Written instruction
Please copy the items word for word, from the line containing "You are a computer-use" through the end of the items, leaving out the pictures.

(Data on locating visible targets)
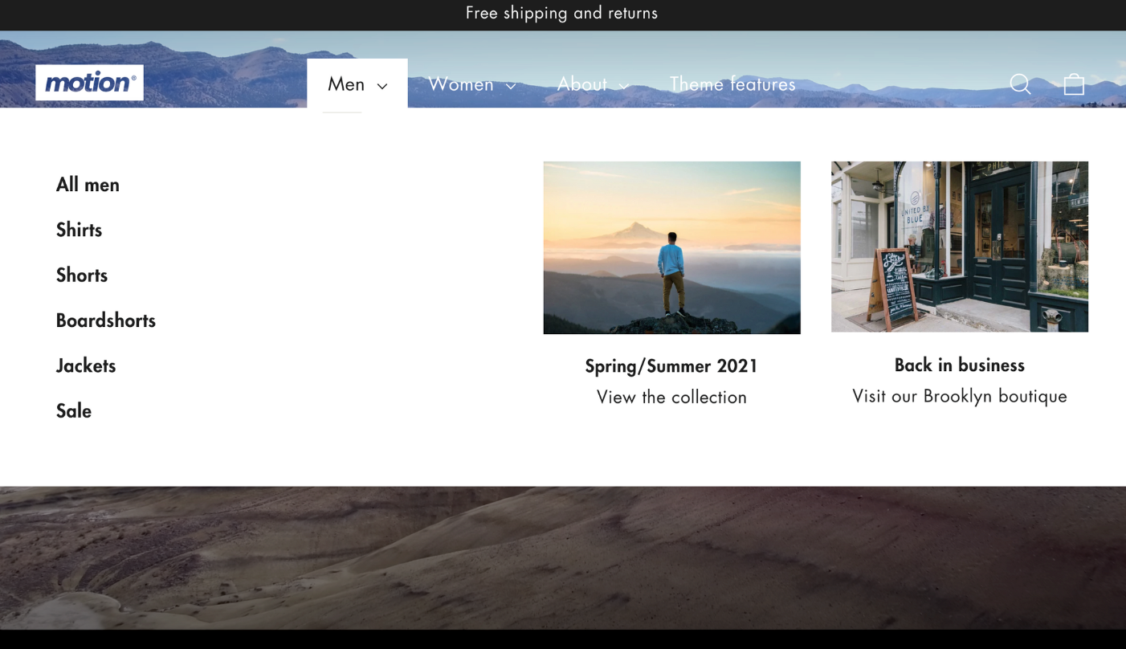The height and width of the screenshot is (649, 1126).
Task: Open the Shorts category link
Action: click(82, 275)
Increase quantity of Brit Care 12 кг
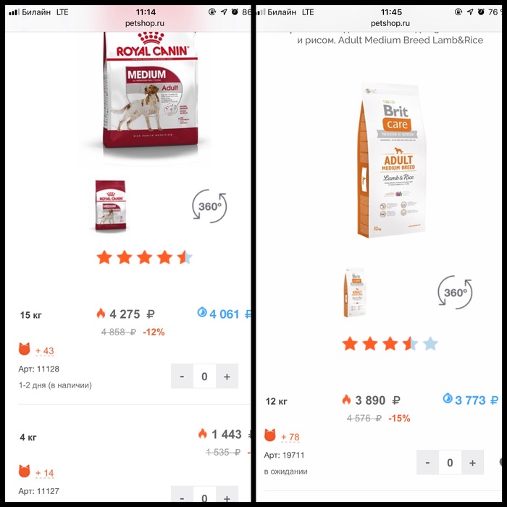The width and height of the screenshot is (507, 507). click(472, 462)
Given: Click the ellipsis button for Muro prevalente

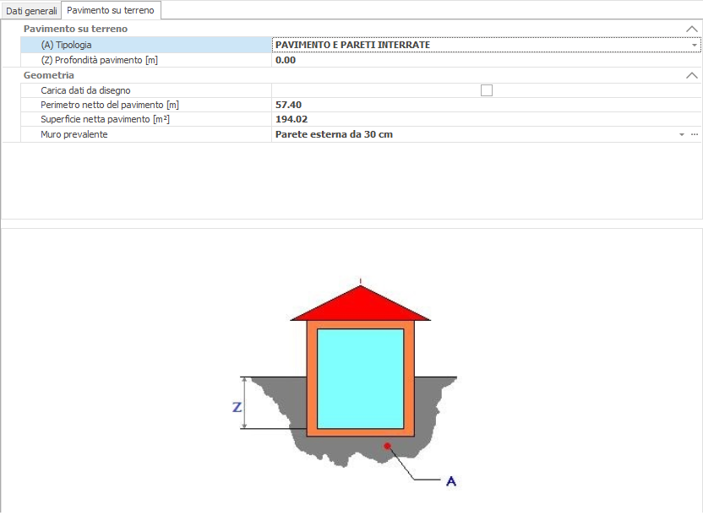Looking at the screenshot, I should 694,134.
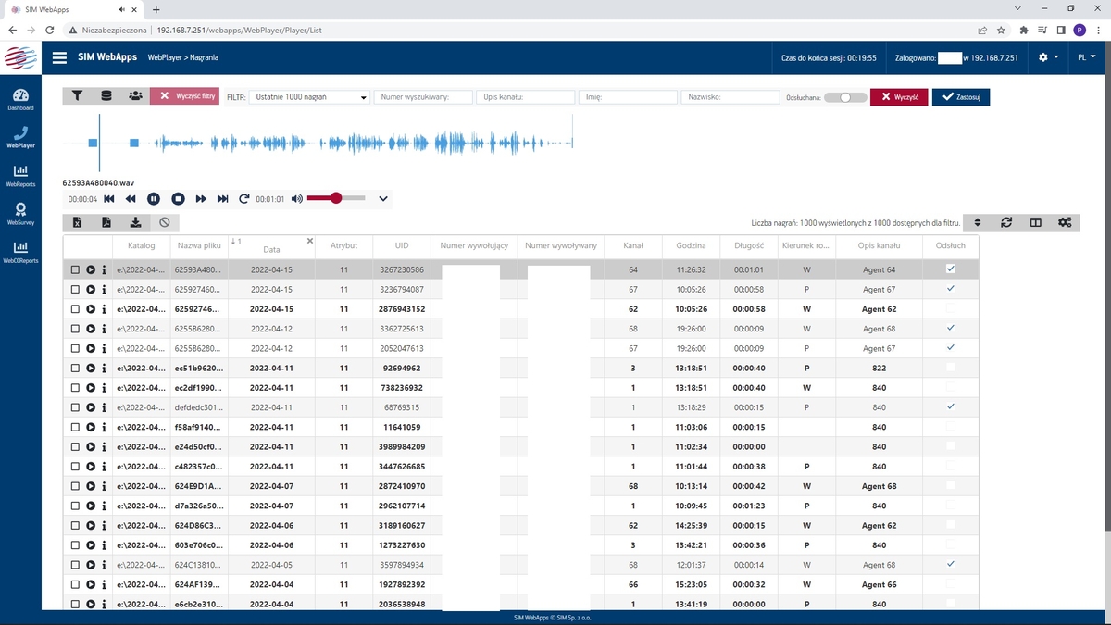The image size is (1111, 625).
Task: Export recordings list to PDF
Action: click(106, 222)
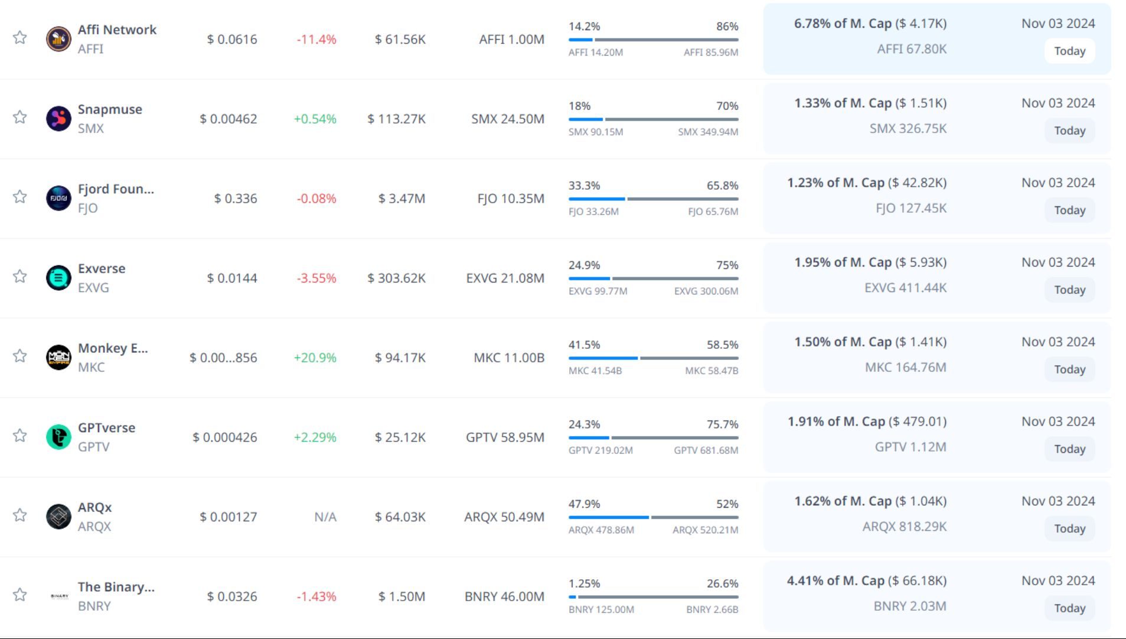
Task: Click the Snapmuse price $ 0.00462
Action: (229, 119)
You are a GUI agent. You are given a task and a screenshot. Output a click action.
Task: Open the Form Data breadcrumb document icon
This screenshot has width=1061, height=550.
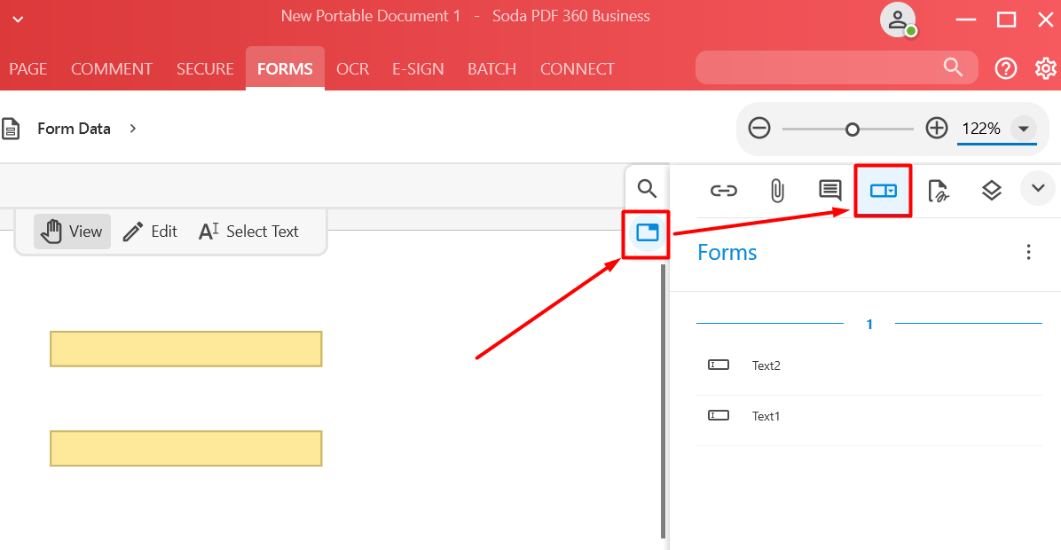tap(12, 128)
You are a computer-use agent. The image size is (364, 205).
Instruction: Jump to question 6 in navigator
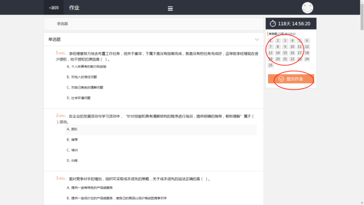(x=306, y=41)
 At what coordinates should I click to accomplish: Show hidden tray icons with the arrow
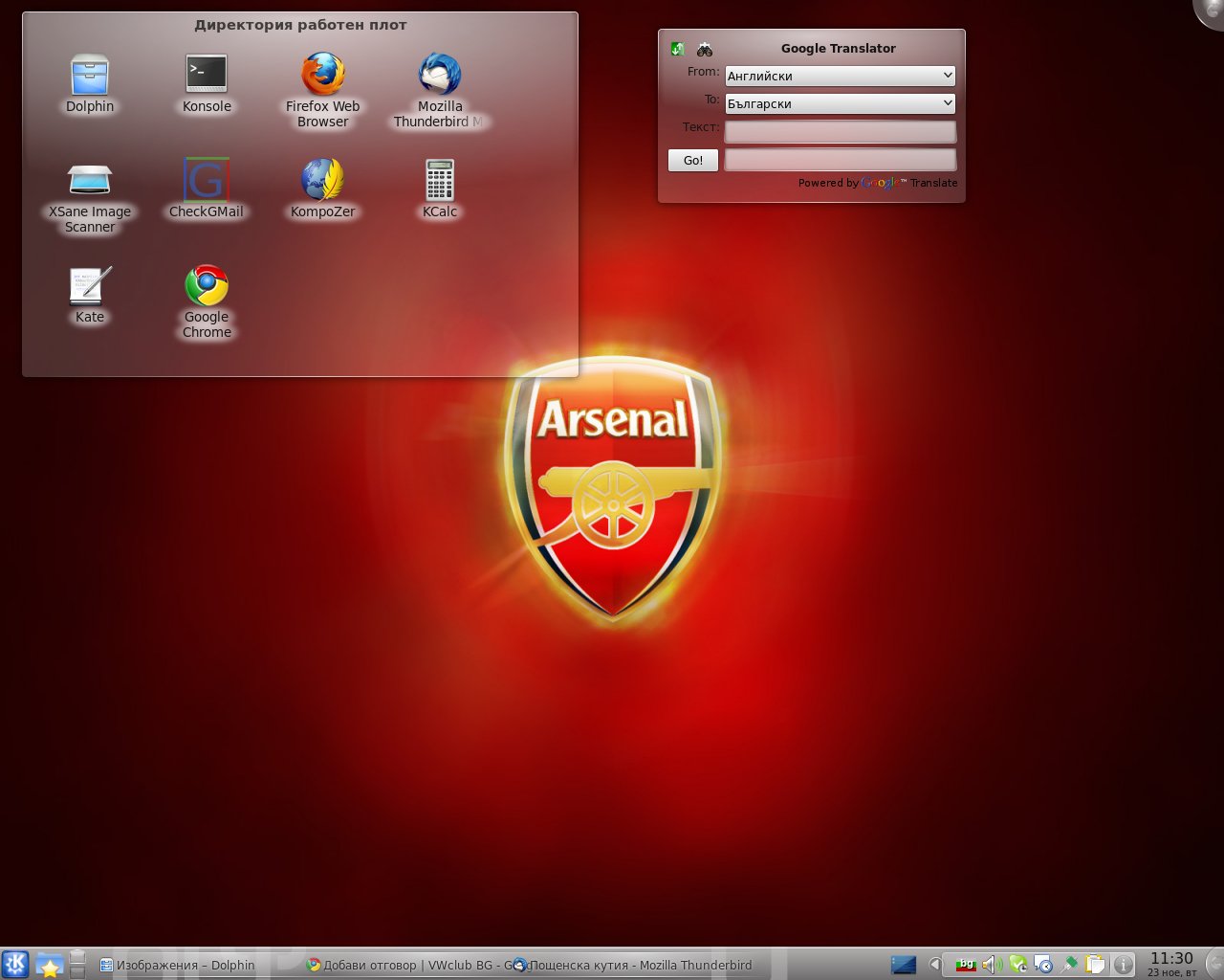coord(934,965)
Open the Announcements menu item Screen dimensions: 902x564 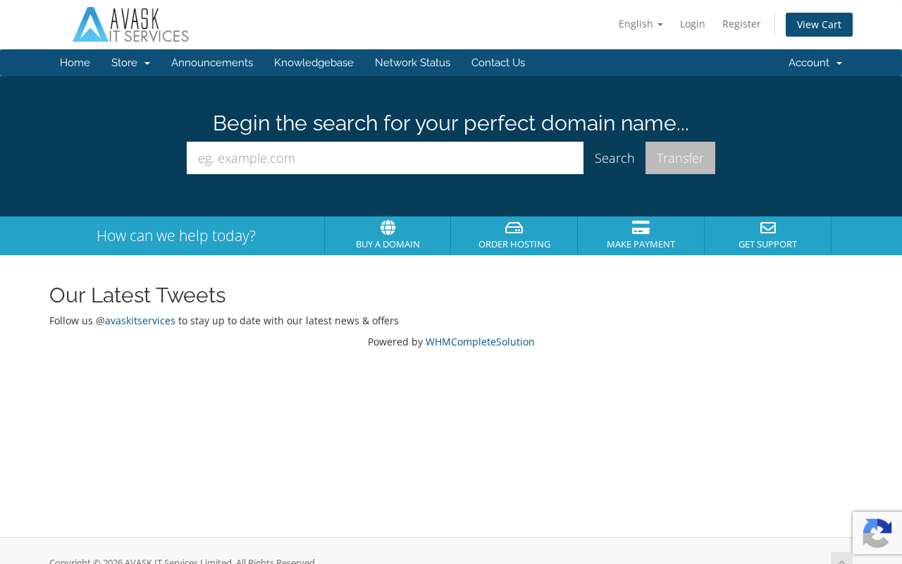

Task output
You are a computer-use agent. The image size is (364, 205).
Instruction: Jump to question 6 in navigator
(x=306, y=41)
 At what coordinates should I click to accomplish: Show hidden tray icons with the arrow
coord(934,965)
Open the Announcements menu item Screen dimensions: 902x564 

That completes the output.